▶ **Problem requirements**
In the records, replace "computer-use agent" with "desktop assistant" throughout everything from the line containing "Toggle the Tüm Sekmeler switch" down to the line containing "Action: coord(146,175)", and reproduce only those lines with no other change.

▶ **Stored rows**
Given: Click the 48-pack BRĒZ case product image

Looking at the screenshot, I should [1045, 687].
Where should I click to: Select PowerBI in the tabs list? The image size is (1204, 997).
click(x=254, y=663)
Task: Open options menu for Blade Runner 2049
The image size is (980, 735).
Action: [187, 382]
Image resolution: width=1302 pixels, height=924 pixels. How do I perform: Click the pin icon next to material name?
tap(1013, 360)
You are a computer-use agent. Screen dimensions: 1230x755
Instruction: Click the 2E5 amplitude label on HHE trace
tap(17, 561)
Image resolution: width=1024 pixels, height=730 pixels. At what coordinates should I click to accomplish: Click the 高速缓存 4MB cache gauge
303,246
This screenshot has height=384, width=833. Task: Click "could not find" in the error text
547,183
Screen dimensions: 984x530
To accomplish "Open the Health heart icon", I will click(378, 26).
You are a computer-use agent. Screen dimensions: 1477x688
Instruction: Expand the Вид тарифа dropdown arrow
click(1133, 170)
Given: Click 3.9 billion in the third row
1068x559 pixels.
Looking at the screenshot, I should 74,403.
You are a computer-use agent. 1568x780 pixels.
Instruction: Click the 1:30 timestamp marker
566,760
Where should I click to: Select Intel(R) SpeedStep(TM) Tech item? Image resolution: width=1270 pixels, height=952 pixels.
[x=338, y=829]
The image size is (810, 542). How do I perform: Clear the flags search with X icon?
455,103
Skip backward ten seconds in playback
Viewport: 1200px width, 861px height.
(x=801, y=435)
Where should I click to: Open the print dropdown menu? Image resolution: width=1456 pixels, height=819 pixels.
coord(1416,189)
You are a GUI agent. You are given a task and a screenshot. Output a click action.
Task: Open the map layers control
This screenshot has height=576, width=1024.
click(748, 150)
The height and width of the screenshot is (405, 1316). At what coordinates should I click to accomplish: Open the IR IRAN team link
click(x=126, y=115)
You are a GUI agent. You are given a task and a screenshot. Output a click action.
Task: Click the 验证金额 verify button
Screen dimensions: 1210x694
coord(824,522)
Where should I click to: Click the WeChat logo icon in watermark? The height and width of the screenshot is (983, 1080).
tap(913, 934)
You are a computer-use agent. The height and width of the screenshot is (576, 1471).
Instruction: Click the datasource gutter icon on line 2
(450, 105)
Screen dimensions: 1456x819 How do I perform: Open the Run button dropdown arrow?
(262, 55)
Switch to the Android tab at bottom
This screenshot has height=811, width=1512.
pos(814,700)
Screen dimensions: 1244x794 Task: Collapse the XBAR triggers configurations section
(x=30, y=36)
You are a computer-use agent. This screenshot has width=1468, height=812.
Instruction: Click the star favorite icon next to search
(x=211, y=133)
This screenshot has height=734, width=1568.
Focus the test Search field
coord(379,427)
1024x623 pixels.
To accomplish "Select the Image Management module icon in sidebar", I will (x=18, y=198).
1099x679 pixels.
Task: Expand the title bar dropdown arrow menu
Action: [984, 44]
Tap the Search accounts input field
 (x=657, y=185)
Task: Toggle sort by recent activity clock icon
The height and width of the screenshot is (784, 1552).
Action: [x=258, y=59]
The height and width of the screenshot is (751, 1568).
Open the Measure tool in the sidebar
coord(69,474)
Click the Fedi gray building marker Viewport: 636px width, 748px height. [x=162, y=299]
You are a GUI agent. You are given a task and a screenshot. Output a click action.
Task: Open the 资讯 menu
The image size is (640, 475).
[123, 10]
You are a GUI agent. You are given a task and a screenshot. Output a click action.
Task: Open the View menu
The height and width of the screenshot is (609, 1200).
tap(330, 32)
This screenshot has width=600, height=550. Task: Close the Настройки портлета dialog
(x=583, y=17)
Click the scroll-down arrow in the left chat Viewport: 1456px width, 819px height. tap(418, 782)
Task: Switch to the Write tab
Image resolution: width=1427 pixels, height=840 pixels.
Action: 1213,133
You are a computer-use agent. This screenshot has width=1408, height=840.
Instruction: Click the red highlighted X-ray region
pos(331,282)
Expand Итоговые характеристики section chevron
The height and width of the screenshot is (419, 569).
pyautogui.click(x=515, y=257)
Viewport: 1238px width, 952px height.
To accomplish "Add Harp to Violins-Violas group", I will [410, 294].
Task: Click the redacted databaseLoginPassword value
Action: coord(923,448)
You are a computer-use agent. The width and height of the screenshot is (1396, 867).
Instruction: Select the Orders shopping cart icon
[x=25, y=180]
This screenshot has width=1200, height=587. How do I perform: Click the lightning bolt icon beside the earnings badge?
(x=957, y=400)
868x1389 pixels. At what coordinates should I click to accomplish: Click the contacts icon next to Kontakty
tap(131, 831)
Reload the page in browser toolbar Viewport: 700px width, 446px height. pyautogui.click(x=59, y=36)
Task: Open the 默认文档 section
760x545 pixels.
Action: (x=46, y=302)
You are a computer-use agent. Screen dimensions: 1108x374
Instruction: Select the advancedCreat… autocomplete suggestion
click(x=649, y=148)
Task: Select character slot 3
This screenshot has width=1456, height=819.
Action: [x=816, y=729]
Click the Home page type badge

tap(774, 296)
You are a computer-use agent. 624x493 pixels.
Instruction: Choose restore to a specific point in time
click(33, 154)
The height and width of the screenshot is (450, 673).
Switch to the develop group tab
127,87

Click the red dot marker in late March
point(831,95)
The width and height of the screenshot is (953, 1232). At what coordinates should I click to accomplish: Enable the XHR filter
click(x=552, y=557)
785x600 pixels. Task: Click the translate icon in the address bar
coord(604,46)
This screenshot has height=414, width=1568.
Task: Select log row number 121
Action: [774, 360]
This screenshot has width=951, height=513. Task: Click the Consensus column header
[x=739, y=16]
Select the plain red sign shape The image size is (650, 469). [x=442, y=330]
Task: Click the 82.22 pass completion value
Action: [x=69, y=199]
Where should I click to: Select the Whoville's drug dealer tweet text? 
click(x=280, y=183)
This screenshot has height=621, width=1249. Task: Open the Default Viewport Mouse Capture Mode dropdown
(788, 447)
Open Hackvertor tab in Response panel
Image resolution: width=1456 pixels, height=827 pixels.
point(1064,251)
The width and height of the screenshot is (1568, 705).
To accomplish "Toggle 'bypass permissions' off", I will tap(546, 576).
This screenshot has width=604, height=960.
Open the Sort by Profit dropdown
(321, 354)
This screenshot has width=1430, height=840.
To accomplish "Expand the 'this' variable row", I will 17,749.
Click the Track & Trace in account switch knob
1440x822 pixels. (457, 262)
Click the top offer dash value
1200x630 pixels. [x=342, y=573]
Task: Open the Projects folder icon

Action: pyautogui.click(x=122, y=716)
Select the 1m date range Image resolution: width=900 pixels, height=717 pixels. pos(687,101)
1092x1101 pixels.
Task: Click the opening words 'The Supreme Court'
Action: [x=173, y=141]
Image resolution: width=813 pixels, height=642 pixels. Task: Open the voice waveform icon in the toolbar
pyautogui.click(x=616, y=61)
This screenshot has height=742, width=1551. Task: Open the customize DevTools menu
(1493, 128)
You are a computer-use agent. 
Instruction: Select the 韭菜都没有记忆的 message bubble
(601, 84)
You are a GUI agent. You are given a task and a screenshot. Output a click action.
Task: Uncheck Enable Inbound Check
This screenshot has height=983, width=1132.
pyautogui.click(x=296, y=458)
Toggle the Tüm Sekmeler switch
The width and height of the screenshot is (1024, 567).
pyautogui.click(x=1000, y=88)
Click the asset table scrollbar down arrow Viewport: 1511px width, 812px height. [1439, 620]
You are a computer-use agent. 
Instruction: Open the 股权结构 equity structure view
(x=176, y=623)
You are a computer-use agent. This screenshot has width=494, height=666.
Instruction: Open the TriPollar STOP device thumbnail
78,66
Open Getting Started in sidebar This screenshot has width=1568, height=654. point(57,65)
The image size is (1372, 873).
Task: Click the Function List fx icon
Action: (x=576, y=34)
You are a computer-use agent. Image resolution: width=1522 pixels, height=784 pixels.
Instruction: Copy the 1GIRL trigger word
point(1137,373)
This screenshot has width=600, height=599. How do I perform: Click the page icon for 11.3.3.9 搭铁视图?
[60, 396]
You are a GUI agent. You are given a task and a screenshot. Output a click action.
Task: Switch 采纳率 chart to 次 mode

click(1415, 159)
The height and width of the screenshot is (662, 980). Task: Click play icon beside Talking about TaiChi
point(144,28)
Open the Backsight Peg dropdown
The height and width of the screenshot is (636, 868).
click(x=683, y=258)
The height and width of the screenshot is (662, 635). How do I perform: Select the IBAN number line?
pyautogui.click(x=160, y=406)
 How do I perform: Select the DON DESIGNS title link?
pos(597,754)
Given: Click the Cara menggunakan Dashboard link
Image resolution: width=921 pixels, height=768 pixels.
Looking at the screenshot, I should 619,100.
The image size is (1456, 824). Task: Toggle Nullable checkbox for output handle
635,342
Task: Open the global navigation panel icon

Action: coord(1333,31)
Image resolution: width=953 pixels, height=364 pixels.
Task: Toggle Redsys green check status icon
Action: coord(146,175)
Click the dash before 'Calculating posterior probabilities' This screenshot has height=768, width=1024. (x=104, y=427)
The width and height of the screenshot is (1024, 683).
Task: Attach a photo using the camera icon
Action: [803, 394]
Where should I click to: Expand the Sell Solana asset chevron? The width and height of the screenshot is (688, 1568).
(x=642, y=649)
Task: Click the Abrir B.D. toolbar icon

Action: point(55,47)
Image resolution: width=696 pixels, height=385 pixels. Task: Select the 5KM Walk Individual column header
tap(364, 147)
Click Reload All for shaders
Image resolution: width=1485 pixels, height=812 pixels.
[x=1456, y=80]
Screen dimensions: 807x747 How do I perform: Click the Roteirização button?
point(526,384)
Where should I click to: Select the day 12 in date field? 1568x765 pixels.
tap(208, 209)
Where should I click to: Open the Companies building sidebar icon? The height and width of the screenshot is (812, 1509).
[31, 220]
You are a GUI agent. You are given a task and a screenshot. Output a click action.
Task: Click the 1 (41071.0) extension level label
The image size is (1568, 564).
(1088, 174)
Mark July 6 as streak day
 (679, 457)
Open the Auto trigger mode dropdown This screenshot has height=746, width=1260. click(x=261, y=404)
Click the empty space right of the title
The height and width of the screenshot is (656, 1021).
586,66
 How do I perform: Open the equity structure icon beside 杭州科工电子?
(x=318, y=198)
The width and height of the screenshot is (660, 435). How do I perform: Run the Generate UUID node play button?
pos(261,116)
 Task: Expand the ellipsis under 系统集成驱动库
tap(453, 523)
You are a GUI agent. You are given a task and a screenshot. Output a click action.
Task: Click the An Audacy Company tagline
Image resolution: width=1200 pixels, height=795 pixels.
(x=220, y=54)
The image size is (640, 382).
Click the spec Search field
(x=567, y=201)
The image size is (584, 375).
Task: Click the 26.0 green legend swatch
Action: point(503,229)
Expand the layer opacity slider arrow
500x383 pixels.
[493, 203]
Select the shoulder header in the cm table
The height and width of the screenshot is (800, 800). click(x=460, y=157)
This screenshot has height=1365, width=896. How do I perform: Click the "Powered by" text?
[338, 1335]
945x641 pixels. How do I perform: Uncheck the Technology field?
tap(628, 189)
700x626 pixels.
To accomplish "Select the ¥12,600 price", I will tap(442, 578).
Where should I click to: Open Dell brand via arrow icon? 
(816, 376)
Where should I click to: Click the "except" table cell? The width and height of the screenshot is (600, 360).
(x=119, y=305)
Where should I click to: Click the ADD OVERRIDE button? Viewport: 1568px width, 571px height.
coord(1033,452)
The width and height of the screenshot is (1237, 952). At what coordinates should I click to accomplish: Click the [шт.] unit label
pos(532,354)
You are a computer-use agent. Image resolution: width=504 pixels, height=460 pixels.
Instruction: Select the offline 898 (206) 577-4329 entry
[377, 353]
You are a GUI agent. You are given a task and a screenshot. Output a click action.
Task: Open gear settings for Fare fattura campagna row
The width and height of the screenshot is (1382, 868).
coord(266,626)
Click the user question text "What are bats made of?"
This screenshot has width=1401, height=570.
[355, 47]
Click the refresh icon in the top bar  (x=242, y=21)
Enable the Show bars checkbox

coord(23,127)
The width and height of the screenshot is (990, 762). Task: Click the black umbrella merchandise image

▶ **Written answer**
Toggle the Tüm Sekmeler switch
The width and height of the screenshot is (1024, 567).
pyautogui.click(x=1000, y=88)
Click the asset table scrollbar down arrow Viewport: 1511px width, 812px height. [1439, 620]
You are a desktop assistant. 
Instruction: Open the 股权结构 equity structure view
(x=176, y=623)
You are a desktop assistant. This screenshot has width=494, height=666.
Instruction: Open the TriPollar STOP device thumbnail
78,66
Open Getting Started in sidebar This screenshot has width=1568, height=654. point(57,65)
The image size is (1372, 873).
Task: Click the Function List fx icon
Action: (x=576, y=34)
You are a desktop assistant. Image resolution: width=1522 pixels, height=784 pixels.
Instruction: Copy the 1GIRL trigger word
point(1137,373)
This screenshot has width=600, height=599. How do I perform: Click the page icon for 11.3.3.9 搭铁视图?
[60, 396]
You are a GUI agent. You are given a task and a screenshot. Output a click action.
Task: Switch 采纳率 chart to 次 mode

click(1415, 159)
The height and width of the screenshot is (662, 980). Task: Click play icon beside Talking about TaiChi
point(144,28)
Open the Backsight Peg dropdown
The height and width of the screenshot is (636, 868).
click(x=683, y=258)
The height and width of the screenshot is (662, 635). How do I perform: Select the IBAN number line?
pyautogui.click(x=160, y=406)
 How do I perform: Select the DON DESIGNS title link?
pos(597,754)
Given: Click the Cara menggunakan Dashboard link
Image resolution: width=921 pixels, height=768 pixels.
Looking at the screenshot, I should 619,100.
The image size is (1456, 824). Task: Toggle Nullable checkbox for output handle
635,342
Task: Open the global navigation panel icon

Action: coord(1333,31)
Image resolution: width=953 pixels, height=364 pixels.
Task: Toggle Redsys green check status icon
Action: coord(146,175)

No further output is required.